As I kicked into a raging stomp, hands shaking at my sides, a tremor struck. Stronger than before, it stole my feet from under me.

I crumpled to the steps, curled in a ball with my hands over my head, and waited for the quake to pass.

It lasted for at least a minute, the mountain grinding and furious. Dust puffed and plumed. Stones roared against stones.

Sirmaya is angry. It was the only thought I could produce. Sirmaya is angry. Sirmaya is angry.

I just prayed she wasn’t angry with me. I had forced my way into the mountain, and I had broken more rules than I could count.

When at last the shaking subsided, I didn’t move right away. I simply lay there, wound up and with my pulse thumping in my ears.

Had I made a mistake? Was the Goddess angry because I had chosen the wrong path?

No, I decided at last. Captain was wrong. There were no coincidences, and this was my path.
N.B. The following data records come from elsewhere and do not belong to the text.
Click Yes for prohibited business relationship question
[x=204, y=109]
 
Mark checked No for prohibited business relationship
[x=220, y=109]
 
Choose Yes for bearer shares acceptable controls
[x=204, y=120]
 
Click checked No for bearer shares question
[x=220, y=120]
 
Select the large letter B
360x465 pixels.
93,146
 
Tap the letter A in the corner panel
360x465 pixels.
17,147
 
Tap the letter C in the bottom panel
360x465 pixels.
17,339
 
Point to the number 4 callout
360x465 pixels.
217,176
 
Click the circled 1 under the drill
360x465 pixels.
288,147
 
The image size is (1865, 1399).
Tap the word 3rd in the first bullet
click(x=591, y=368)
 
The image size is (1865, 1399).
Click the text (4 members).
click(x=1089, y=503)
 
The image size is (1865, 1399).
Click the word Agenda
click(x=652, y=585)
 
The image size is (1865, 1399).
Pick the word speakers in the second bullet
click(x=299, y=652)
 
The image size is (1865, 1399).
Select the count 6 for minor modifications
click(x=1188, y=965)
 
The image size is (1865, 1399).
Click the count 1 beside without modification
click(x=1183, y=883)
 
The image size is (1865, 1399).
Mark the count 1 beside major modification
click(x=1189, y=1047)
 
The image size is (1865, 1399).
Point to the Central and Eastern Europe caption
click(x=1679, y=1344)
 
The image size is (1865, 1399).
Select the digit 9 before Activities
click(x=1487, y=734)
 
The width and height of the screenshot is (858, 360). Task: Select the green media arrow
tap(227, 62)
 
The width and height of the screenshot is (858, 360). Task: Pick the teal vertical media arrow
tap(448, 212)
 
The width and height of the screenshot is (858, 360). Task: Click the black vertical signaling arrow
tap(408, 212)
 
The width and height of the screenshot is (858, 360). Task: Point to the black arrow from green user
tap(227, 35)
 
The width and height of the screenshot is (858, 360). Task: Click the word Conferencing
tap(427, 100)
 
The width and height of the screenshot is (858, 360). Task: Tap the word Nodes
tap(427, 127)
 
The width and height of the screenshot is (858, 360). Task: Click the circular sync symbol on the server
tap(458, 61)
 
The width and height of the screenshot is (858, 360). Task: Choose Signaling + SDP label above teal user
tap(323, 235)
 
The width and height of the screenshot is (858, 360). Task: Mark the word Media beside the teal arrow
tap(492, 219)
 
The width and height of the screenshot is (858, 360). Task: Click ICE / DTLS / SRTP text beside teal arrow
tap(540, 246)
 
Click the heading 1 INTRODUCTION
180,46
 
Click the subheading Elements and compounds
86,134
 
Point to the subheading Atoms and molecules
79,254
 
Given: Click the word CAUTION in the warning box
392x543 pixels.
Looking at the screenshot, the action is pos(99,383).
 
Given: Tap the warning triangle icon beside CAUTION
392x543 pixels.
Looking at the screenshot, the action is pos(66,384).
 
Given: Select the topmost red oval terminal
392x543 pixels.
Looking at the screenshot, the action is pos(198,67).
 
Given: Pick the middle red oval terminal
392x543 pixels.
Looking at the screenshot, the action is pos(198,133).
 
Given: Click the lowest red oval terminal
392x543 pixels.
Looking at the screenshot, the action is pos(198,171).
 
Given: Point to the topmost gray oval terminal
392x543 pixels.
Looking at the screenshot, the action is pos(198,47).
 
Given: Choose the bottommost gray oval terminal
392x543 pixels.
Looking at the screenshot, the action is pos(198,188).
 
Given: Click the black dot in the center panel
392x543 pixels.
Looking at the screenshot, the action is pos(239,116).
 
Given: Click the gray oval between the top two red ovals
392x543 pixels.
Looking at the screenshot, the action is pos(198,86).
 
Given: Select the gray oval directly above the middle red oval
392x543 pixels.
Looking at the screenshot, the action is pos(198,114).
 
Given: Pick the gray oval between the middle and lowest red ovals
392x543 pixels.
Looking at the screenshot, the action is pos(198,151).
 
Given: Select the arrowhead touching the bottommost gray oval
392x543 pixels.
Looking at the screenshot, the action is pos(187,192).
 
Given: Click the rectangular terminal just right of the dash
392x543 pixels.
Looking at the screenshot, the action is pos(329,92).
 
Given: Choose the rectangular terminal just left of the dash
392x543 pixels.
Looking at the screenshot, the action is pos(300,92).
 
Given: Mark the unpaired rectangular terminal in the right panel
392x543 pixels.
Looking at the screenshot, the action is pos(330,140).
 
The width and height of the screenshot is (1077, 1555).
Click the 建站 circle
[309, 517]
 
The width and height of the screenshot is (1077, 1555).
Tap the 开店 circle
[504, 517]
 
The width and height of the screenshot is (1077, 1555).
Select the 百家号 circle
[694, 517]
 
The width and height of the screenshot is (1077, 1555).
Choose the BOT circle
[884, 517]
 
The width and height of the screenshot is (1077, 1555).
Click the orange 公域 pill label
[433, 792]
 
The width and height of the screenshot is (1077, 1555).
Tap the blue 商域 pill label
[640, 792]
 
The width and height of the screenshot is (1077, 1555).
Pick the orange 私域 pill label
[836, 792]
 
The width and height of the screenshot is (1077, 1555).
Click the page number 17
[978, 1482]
I would finish what I had come to do. I would find Tanzi and the other Sisters, and no matter what might happen, I had to stay firmly gripped upon that.





Y2787 D176


MEMORIES



Something Lisbet said this morning has altered everything. One comment, and my entire perspective has changed.

I was showing her my latest design for the viewing glass and blade.

“The glass must be bigger.” She pointed at the frame.

“Glass is expensive,” I said, more than a little annoyed. This was, after all, my fourth design that an eight-year-old had turned down. “Not to mention, it’s very hard to buy in the middle of a mountain range, Lisbet.”

“Bigger,” she insisted.

“The power from Sirmaya is strong,” I insisted back. “I do not see why we must lose more time and money on a larger piece of glass.”

Her little jaw jutted sideways, and I swear her eyes flashed with silver light. “It does not matter if Sirmaya is strong,” she said with all the authority of the Goddess. “If Her Threads do not have enough surface to bind to, then the spell will never be powerful enough.”

My mouth fell open. I gawked like a fool for at least an entire minute while the implications of her words unraveled in my mind.

Of course. Of course a spell to reveal a Paladin’s past lives would need heaps of power, and of course the Threads of that power would need space to adhere to.

All this time, it was not that the Vergedi Knot hadn’t been strong enough to create a passageway; I had been using materials too small.

Blessed Sirmaya, why had I not seen? It was so obvious! The answer had been lurking beneath my toe all along, but I had never once thought to lift my foot.

“Right,” I mumbled at her, already turning away. Already shooting for the stairs. “I’ll have Nadya send for more glass.” My feet hit the steps, and I barreled downstairs to my piles of rock. Limestone from the coast, granite from these mountains, clay from the plains in the North …

Six types of stone for the six doorways I needed to build. But small rocks would not do. I needed boulders. I needed monoliths.

Saria, I decided before I even reached the closest pile. Lady Saria would be able to help, and I had a meeting in a week with the Six.

It was all going to work.

And Sister Nadya had been right this whole time: all I had needed to find my answer was a change to shake things loose.





2(?) hours left to find Tanzi

Captain tried to apologize. It was the only time we spoke for the rest of our trek on the Way Below—and also the only words we shared in a tunnel carved entirely through ice labeled The Future.

Seventeen times Captain declared he was sorry, and seventeen times I ignored him.

It was childish of me. I see that now, but responding meant I would have to consider why his words upset me.

And that was something I was not ready to do.